===== Exercise data
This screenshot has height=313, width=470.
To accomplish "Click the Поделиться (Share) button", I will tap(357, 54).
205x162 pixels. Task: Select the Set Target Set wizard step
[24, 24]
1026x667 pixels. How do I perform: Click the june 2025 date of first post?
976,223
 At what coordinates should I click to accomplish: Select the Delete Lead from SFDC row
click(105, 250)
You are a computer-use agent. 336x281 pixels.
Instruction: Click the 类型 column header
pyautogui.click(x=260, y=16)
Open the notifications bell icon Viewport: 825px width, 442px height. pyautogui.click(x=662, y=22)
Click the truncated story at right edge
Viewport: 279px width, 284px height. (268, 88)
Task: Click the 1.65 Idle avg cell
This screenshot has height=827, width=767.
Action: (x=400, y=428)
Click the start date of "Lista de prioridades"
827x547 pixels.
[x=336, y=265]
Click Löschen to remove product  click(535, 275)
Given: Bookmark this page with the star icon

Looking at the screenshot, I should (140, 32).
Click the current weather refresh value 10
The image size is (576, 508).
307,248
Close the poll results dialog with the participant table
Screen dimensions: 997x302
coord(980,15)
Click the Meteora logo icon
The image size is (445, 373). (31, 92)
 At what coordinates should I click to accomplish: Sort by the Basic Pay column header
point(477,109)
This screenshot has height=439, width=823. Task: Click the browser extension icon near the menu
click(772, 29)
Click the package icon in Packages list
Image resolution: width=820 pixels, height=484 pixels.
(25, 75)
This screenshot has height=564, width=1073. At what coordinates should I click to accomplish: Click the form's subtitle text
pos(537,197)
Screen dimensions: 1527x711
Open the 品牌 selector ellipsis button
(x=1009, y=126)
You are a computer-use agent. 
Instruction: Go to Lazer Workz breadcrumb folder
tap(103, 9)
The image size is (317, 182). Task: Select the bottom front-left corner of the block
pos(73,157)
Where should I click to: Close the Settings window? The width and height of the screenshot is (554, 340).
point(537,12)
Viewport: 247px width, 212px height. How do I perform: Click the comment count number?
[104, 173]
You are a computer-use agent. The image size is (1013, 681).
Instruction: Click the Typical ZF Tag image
==========
**What you are asked to do**
All lines from the opening of the listing above through the line that contains "Task: Click the 1.65 Idle avg cell" should be given again exactly, and nothing more.

**Your solution**
This screenshot has height=313, width=470.
To accomplish "Click the Поделиться (Share) button", I will tap(357, 54).
205x162 pixels. Task: Select the Set Target Set wizard step
[24, 24]
1026x667 pixels. How do I perform: Click the june 2025 date of first post?
976,223
 At what coordinates should I click to accomplish: Select the Delete Lead from SFDC row
click(105, 250)
You are a computer-use agent. 336x281 pixels.
Instruction: Click the 类型 column header
pyautogui.click(x=260, y=16)
Open the notifications bell icon Viewport: 825px width, 442px height. pyautogui.click(x=662, y=22)
Click the truncated story at right edge
Viewport: 279px width, 284px height. (268, 88)
Task: Click the 1.65 Idle avg cell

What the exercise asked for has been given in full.